European Panel Supports Relaxing Rules on Genetically Modified Plants

The proposal would create a new category for plants modified using "new genomic techniques."

Bread on sale at Lassens Natural Foods & Vitamins, Los Angeles, Oct. 5, 2012.
Bread on sale at Lassens Natural Foods & Vitamins, Los Angeles, Oct. 5, 2012.
AP Photo/Damian Dovarganes, File

BRUSSELS (AP) — Lawmakers on the European Parliament's environment committee on Wednesday backed a proposal to relax rules on genetically modified plants produced using so-called new genomic techniques, prompting strong criticism from environmental groups.

The issue of genetically modified organisms divided the European Union for a generation before the bloc adopted legislation in 2001.

The Committee on Environment, Public Health and Food Safety adopted its position on a European Commission proposal to relax those rules with 47 votes to 31 with four abstentions.

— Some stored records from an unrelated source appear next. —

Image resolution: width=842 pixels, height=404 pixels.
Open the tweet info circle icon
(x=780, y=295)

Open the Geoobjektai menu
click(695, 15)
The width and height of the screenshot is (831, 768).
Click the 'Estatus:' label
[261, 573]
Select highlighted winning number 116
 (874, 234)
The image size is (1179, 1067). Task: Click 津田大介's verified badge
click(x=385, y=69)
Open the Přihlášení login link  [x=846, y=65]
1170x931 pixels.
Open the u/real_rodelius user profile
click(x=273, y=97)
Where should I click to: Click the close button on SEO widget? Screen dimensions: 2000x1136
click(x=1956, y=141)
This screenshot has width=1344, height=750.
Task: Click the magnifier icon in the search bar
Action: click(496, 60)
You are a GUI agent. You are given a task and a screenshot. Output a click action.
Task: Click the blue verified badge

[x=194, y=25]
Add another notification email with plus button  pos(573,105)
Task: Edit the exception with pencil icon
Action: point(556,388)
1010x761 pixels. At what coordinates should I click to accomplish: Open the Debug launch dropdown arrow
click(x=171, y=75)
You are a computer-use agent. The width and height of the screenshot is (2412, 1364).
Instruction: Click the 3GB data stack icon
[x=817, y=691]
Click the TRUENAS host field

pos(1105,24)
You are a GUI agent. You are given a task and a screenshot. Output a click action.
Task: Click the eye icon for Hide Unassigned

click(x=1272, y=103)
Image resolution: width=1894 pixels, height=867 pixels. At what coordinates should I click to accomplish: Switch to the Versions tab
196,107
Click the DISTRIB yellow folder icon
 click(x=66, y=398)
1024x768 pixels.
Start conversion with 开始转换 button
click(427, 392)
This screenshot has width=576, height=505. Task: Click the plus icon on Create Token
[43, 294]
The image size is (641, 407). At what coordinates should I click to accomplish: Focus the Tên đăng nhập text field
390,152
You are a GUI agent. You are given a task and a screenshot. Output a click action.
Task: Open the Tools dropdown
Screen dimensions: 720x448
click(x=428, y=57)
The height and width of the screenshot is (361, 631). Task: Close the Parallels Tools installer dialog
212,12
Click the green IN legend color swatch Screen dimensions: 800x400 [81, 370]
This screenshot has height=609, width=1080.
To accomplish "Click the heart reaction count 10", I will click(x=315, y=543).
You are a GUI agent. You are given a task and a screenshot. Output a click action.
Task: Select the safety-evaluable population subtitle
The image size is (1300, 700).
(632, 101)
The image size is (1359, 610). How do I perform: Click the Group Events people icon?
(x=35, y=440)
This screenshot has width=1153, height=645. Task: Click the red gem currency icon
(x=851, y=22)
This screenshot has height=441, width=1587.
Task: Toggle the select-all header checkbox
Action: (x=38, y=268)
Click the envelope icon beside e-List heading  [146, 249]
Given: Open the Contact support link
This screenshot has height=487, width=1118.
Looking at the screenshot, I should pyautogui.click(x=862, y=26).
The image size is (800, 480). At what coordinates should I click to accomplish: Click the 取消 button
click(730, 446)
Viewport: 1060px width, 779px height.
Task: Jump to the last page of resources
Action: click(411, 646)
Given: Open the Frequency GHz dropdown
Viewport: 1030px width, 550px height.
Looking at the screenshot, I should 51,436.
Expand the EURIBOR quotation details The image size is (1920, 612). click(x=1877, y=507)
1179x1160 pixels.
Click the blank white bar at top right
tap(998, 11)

The European Parliament is now expected to vote on the proposed law during its Feb. 5-8 plenary session before it can start negotiations with EU member countries, which remain divided on the issue.

Earlier this month, 37 Nobel prize winners and other scientists urged EU lawmakers to support new genomic techniques, or NGTs, and "reject the darkness of anti-science fearmongering."

The current legislation gives environmentalists the assurance that the EU won't turn into a free-for-all for multinational agro-corporations to produce GMOs in bulk and sell products to the bloc's 450 million citizens without detailed labeling and warnings.

But lawmakers agreed Wednesday to create two different categories and two sets of rules for genetically modified plants produced using NGTs. Those considered equivalent to traditional crops would be exempt from GMO legislation, but other NGT plants would have to follow current requirements.

The committee agreed that all NGT plants should remain prohibited in organic production. It also agreed on a ban on all patents filed for NGT plants, saying it will help "avoid legal uncertainties, increased costs and new dependencies for farmers and breeders."

Committee rapporteur Jessica Polfjard called the proposal critical for strengthening Europe's food safety in a sustainable way. "We finally have a chance to implement rules that embrace innovation, and I look forward to concluding negotiations in the parliament and with the council as soon as possible," she said.

Greenpeace asserted that if adopted, the new law could threaten the rights of farmers and consumers because it does not provide sufficient protection against the contamination of crops with new GMOs.

"Decades of progress in the EU on farmers' rights, and protecting people's health and the environment, should not be scrapped for the sake of biotech industry profits," Greenpeace campaigner Eva Corral said. "EU law does not prohibit research and development. It aims to ensure that what is developed does not breach EU citizens' rights to health and environmental protection."